Electronic – the probability of a bit error occurring in modern computers

error correctionmemorymicrocontrollerramsignal processing

What is the probability of a bit error occuring when reading/writing from/to the latest memory technologies (ssd, hdd, ram) in modern computers? If the same terminology is used in this context as in networking/communication systems, then my question can be rephrased as:

What is the bit error rate(BER) when accessing memory either to read/write in modern computers?

As a follow up question, how do computers deal with such bit errors?

Best Answer

Computers handle this by either using software that's designed to blue screen in a controlled manner when critical data structures are corrupted, or by using ECC memory, which stores data with some redundancy to allow a single bit error to be corrected and a double-bit error to be detected with no recourse other than a hard shutdown.

There is some literature analyzing the actual numbers in the context of datacenters.

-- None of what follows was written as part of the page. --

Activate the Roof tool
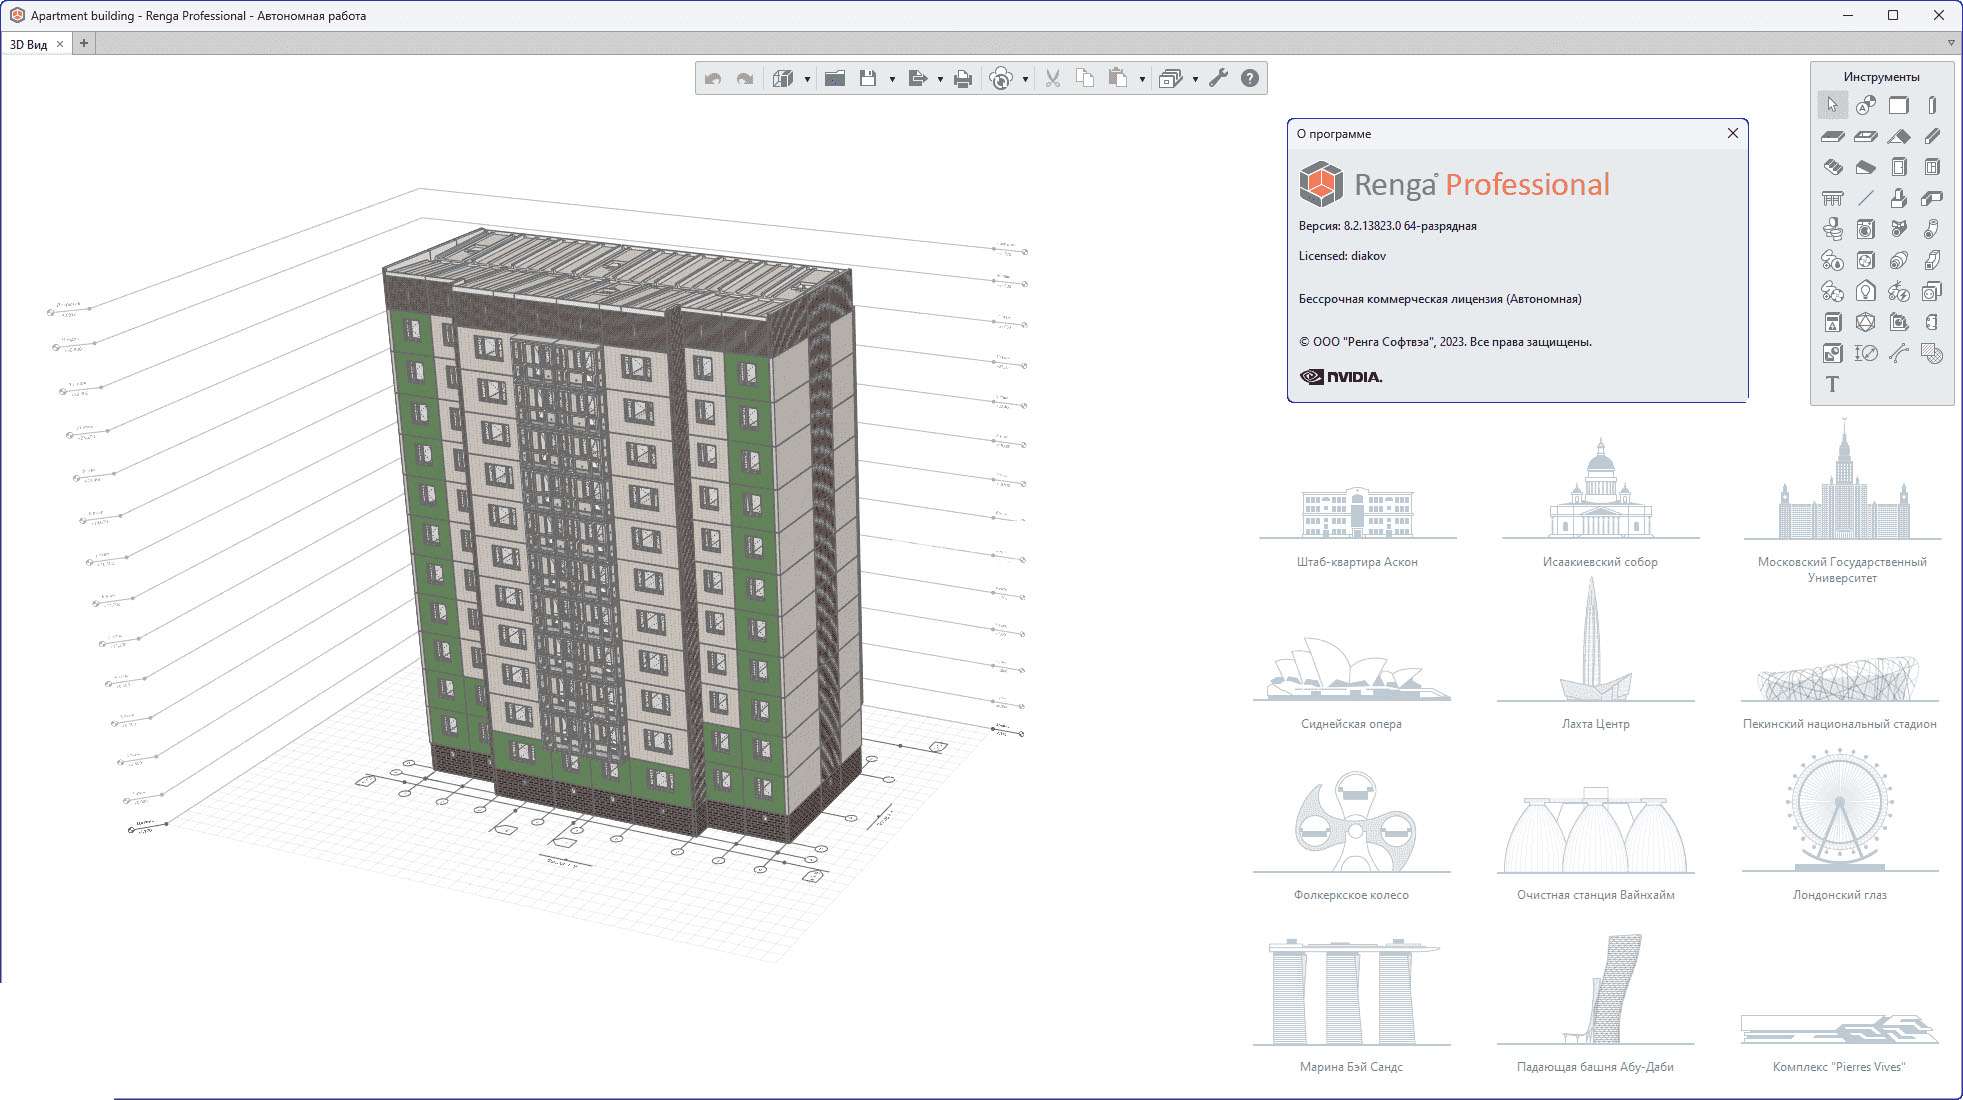 click(1898, 136)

One study tracks the number of dectected-and-corrected errors, showing that, at scale, 2% of machines encountered a recoverable (typically single-bit) ECC fault, while a tiny number encountered unrecoverable (double-bit) faults.

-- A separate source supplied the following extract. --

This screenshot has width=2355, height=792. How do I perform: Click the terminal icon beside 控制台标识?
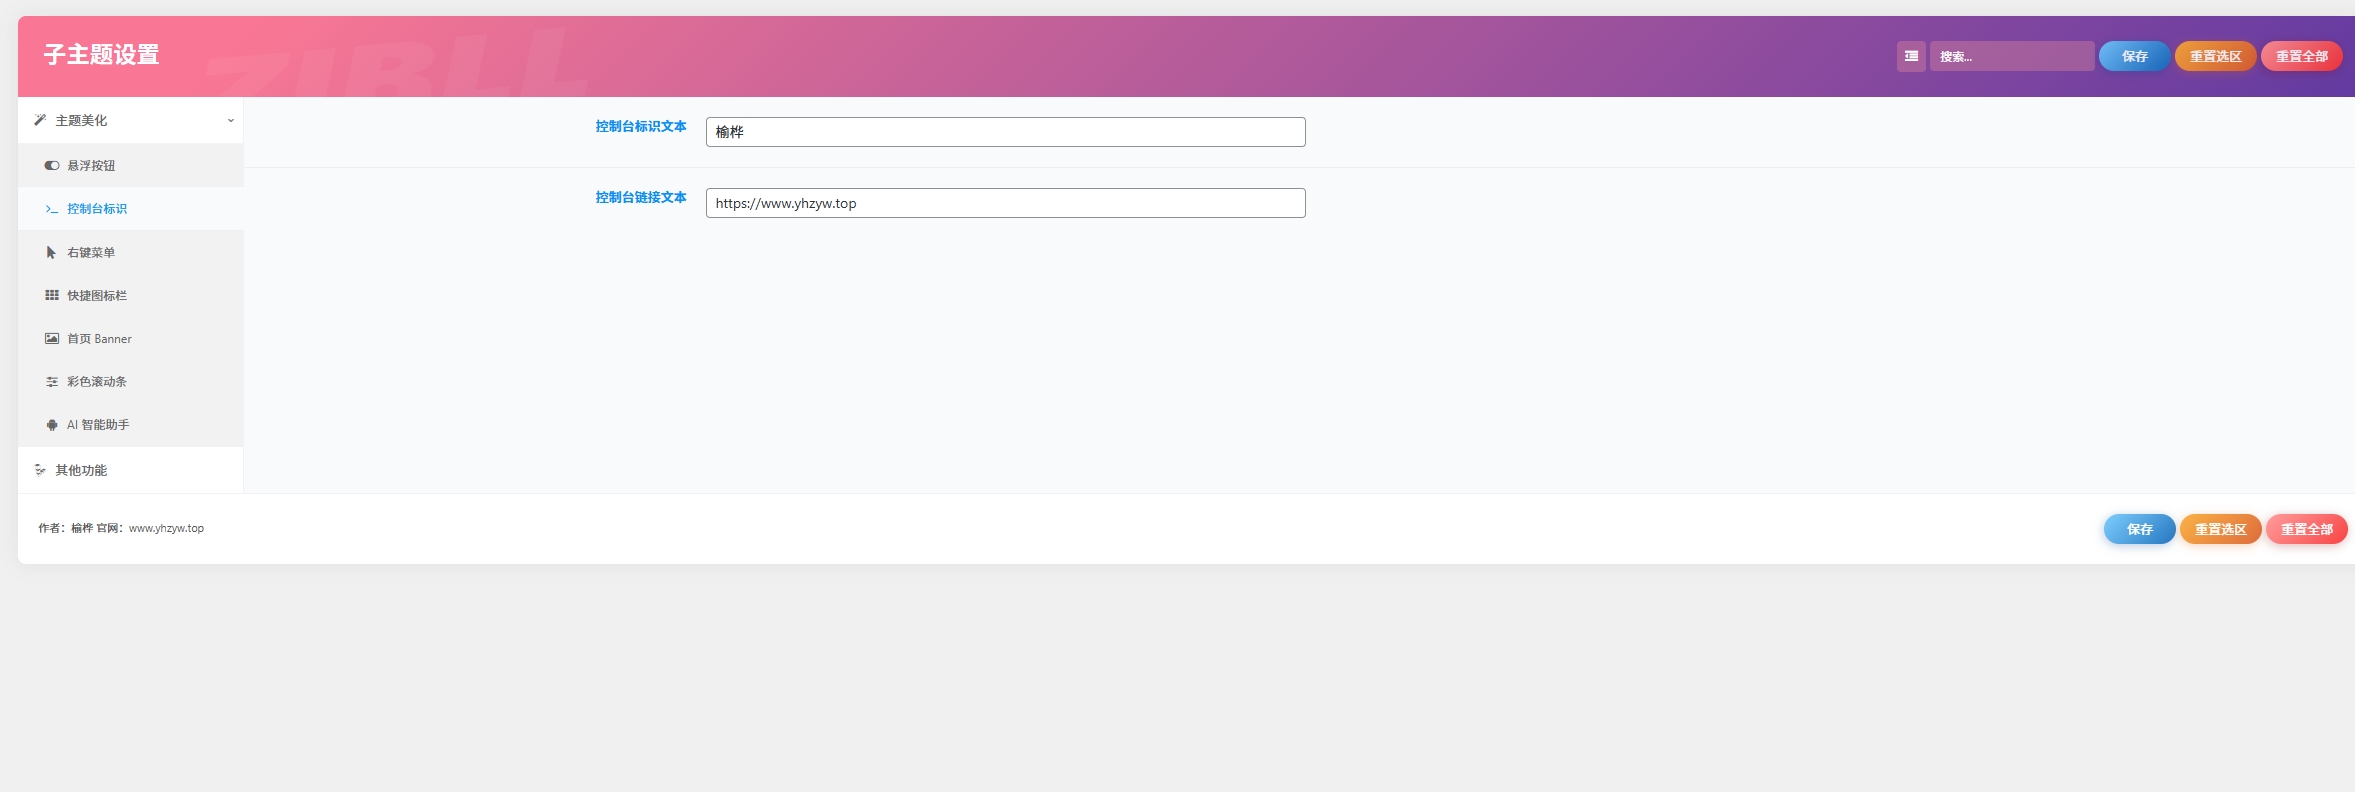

Google tests, shown on slide 11 of this slide deck, reported that 32% of machines would report a correctable per year, while around 1.3% reported uncorrectable errors.

However, it is almost certainly incorrect to consider these bit errors as a randomly-distributed error rate (like you would for an AWGN communication channel). Because DRAM may experience manufacturing imperfections, in practice 20% of servers contribute 90% of the errors, and errors are also likely clustered in time. Google reports strong clustering and age-dependence for their correctable errors, while uncorrectable errors have anomalous behavior (Google HW ops will pull RAM for replacement as soon as an uncorrectable rror arises, according to the paper).

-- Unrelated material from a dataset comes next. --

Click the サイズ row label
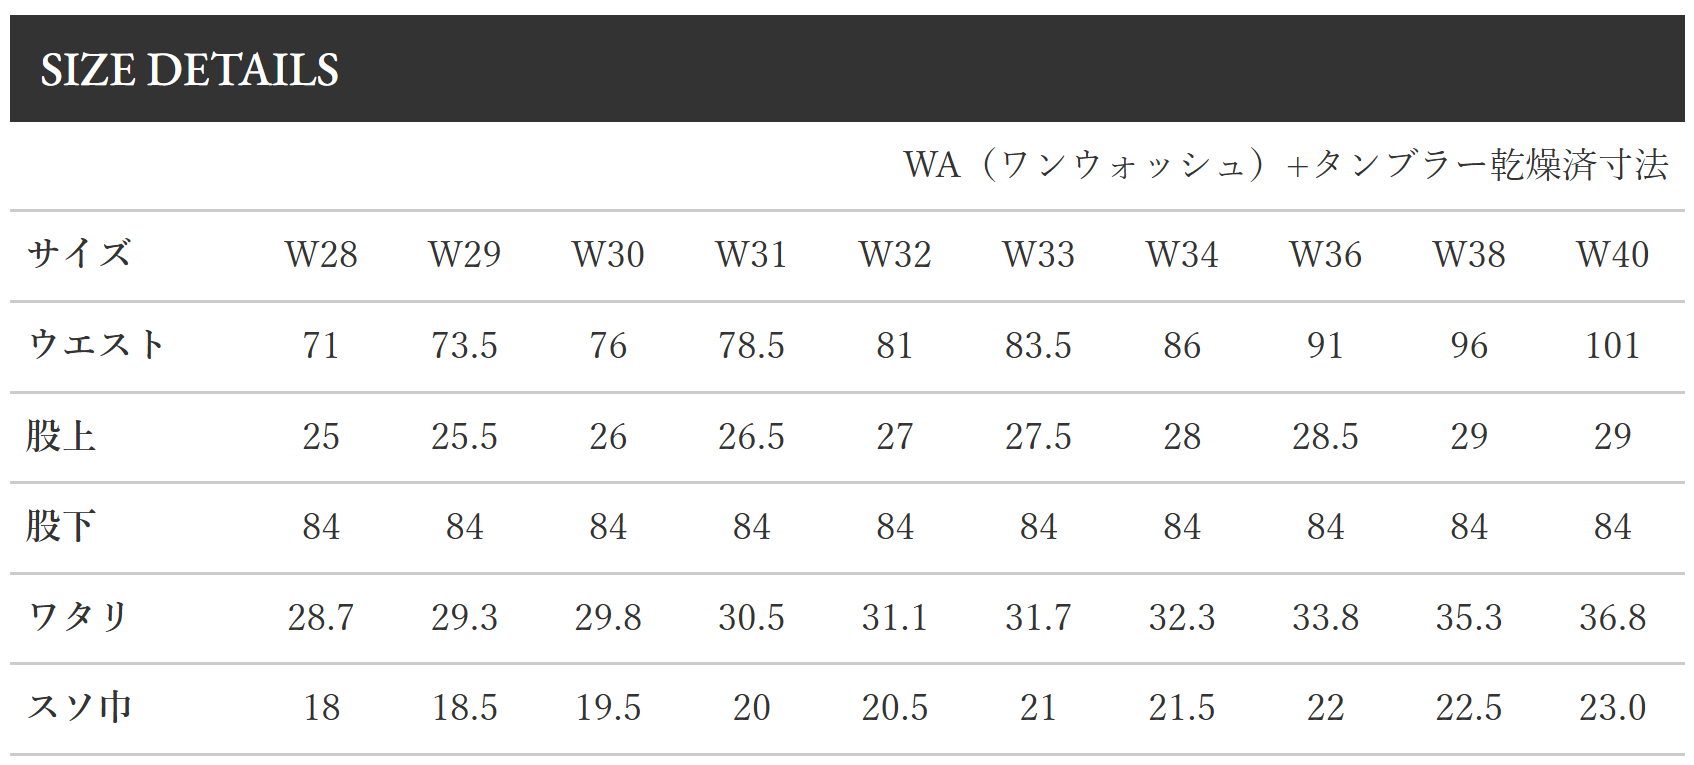Screen dimensions: 1694x765 tap(79, 253)
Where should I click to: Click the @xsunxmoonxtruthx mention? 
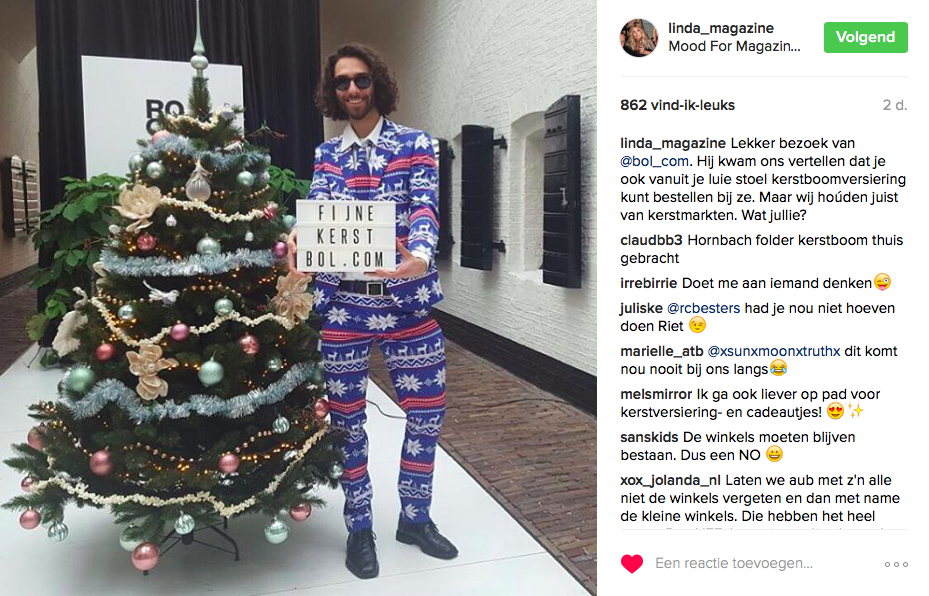(x=774, y=351)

This makes it difficult to compute a meaningful bit error rate that could be expected of any one random computer. There are also other issues with extrapolating these values, since enterprise customers with ECC RAM are going to have very different supply chains, parts, and workloads than home computers. Furthermore, if ECC RAM is made with a different grade of chips than non-ECC ram, then there will be a systematic bias because most of these large-scale studies come from ECC-RAM-based datacenter fleets.

Related Solutions

Electronic – Single Bit Error Correction & Double Bit Error Detection

A Hamming code is a particular kind of error-correcting code (ECC) that allows single-bit errors in code words to be corrected. Such codes are used in data transmission or data storage systems in which it is not feasible to use retry mechanisms to recover the data when errors are detected. This type of error recovery is also known as forward error correction (FEC).

Constructing a Hamming code to protect, say, a 4-bit data word

Hamming codes are relatively easy to construct because they're based on parity logic. Each check bit is a parity bit for a particular subset of the data bits, and they're arranged so that the pattern of parity errors directly indicates the position of the bit error.

It takes three check bits to protect four data bits (the reason for this will become apparent shortly), giving a total of 7 bits in the encoded word. If you number the bit positions of an 8-bit word in binary, you see that there is one position that has no "1"s in its column, three positions that have a single "1" each, and four positions that have two or more "1"s.

If the four data bits are called A, B, C and D, and our three check bits are X, Y and Z, we place them in the columns such that the check bits are in the columns with one "1" and the data bits are in the columns with more than one "1". The bit in position 0 is not used.

Bit position:  7  6  5  4  3  2  1  0
   in binary:  1  1  1  1  0  0  0  0
               1  1  0  0  1  1  0  0
               1  0  1  0  1  0  1  0
         Bit:  A  B  C  X  D  Y  Z  -

The check bit X is set or cleared so that all of the bits with a "1" in the top row — A, B C and X — have even parity. Similarly, the check bit Y is the parity bit for all of the bits with a "1" in the second row (A, B and D), and the check bit Z is the parity bit for all of the bits with a "1" in the third row (A, C and D).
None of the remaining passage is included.